Written request:
Reproduce verbatim the items below, from the line containing "Open the 工具箱" through the line containing "Save the message", with both of those lines included.

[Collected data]
_____

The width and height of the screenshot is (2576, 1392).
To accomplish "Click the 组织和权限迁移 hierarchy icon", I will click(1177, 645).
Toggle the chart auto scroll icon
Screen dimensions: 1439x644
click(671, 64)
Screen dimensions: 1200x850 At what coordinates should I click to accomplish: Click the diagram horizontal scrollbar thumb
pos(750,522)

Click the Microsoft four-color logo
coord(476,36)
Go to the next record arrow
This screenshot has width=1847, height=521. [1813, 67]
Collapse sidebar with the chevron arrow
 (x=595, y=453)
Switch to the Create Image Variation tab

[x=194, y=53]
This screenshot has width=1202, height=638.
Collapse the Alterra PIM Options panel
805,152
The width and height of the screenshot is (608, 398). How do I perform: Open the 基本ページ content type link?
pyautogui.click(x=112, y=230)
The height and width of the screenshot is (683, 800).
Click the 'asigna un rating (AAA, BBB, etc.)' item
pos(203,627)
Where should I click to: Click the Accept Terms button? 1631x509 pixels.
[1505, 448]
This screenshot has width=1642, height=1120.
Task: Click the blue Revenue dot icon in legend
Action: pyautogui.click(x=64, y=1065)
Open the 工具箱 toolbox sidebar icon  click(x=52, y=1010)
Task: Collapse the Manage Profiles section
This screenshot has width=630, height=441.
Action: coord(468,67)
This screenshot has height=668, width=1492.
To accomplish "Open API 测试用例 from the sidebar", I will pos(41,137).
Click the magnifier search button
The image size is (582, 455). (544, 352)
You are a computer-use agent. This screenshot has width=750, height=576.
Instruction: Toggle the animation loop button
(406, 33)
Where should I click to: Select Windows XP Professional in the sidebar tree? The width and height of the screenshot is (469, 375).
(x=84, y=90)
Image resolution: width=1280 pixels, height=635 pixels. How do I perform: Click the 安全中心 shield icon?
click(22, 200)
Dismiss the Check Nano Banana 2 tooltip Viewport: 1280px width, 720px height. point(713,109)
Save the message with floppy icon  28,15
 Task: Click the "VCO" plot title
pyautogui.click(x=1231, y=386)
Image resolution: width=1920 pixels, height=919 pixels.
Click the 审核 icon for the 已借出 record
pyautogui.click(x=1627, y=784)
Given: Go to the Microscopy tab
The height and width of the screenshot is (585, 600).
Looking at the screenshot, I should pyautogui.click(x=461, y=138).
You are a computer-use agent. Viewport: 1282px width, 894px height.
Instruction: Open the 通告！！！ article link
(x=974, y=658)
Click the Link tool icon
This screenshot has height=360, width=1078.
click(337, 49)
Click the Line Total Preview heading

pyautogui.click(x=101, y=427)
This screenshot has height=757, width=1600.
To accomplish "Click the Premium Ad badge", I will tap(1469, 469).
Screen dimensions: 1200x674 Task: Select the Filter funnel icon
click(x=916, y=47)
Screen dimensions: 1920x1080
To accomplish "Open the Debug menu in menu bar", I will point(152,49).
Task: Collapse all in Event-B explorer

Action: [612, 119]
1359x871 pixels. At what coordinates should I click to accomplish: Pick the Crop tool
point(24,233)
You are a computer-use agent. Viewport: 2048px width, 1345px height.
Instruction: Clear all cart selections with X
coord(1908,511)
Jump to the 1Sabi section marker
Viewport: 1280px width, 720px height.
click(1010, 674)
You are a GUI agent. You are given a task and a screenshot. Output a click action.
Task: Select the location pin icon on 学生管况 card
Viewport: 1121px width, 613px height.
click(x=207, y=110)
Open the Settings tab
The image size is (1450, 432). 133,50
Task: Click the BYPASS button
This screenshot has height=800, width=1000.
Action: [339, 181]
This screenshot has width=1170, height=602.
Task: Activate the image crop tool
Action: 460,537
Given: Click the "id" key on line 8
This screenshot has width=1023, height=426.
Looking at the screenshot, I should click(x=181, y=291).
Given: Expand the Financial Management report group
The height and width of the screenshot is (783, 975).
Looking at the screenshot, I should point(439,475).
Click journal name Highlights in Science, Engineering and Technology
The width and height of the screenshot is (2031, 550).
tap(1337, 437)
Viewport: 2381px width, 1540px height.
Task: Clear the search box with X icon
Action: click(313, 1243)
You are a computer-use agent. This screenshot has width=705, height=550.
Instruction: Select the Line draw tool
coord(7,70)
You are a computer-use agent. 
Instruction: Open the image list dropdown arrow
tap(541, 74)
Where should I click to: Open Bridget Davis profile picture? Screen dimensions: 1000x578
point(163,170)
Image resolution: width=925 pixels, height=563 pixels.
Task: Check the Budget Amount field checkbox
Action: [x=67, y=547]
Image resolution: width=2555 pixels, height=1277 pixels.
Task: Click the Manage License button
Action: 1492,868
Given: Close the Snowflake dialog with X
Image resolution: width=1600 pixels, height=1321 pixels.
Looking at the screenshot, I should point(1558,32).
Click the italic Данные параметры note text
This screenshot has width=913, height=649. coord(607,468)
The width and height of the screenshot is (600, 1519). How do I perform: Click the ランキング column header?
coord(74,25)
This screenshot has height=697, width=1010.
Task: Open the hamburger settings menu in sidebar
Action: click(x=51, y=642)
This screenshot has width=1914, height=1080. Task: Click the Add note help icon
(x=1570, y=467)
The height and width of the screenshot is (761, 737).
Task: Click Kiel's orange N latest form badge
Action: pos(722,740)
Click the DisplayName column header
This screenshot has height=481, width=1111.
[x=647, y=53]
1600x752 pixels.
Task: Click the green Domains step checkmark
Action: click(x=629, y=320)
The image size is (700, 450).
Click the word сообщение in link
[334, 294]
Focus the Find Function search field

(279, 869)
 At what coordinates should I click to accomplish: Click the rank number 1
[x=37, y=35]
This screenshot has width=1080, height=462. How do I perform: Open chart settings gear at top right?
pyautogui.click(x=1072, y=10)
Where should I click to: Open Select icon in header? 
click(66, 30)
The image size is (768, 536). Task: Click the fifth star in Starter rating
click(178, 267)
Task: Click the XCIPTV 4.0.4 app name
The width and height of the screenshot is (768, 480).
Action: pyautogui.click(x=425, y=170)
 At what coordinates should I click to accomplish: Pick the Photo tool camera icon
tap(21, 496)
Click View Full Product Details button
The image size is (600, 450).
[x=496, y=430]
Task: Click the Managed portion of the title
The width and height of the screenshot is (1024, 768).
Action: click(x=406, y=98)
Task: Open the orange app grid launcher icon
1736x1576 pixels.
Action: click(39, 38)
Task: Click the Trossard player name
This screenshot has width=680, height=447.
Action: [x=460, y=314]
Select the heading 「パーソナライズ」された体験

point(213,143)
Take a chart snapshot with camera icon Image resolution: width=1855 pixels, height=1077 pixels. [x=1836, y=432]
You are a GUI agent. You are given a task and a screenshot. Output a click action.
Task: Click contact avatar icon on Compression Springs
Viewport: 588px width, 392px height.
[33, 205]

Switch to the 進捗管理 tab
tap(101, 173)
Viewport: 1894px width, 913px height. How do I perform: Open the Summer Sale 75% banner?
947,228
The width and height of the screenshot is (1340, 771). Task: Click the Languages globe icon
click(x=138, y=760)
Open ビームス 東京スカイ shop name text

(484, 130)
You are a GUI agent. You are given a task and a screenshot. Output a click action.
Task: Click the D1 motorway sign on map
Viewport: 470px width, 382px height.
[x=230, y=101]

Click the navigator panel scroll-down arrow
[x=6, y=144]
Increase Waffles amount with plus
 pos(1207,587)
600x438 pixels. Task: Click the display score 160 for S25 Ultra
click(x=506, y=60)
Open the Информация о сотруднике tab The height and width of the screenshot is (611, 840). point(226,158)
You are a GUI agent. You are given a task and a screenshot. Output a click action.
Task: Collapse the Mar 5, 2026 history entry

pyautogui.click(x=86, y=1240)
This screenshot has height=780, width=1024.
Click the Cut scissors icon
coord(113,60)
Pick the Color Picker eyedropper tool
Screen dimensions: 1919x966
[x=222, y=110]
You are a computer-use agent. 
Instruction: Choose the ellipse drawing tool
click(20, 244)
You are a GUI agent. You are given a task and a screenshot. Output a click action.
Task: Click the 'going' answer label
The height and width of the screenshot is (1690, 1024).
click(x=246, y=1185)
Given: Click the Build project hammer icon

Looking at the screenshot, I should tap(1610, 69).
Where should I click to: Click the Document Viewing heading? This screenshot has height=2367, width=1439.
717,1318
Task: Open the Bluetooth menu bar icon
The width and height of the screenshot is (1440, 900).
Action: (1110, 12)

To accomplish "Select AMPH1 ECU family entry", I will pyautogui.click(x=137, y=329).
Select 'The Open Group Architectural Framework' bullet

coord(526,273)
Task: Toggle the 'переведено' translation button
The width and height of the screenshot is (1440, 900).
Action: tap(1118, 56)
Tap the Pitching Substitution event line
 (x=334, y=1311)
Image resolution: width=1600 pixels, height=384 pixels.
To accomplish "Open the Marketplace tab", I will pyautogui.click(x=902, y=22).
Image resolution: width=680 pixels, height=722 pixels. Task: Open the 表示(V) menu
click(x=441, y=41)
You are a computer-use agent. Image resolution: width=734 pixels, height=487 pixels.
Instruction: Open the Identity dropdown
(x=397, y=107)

_____

Problem solution:
Open the 工具箱 toolbox sidebar icon  click(x=52, y=1010)
Task: Collapse the Manage Profiles section
This screenshot has width=630, height=441.
Action: coord(468,67)
This screenshot has height=668, width=1492.
To accomplish "Open API 测试用例 from the sidebar", I will pos(41,137).
Click the magnifier search button
The image size is (582, 455). (544, 352)
You are a computer-use agent. This screenshot has width=750, height=576.
Instruction: Toggle the animation loop button
(406, 33)
Where should I click to: Select Windows XP Professional in the sidebar tree? The width and height of the screenshot is (469, 375).
(x=84, y=90)
Image resolution: width=1280 pixels, height=635 pixels. How do I perform: Click the 安全中心 shield icon?
click(22, 200)
Dismiss the Check Nano Banana 2 tooltip Viewport: 1280px width, 720px height. point(713,109)
Save the message with floppy icon  28,15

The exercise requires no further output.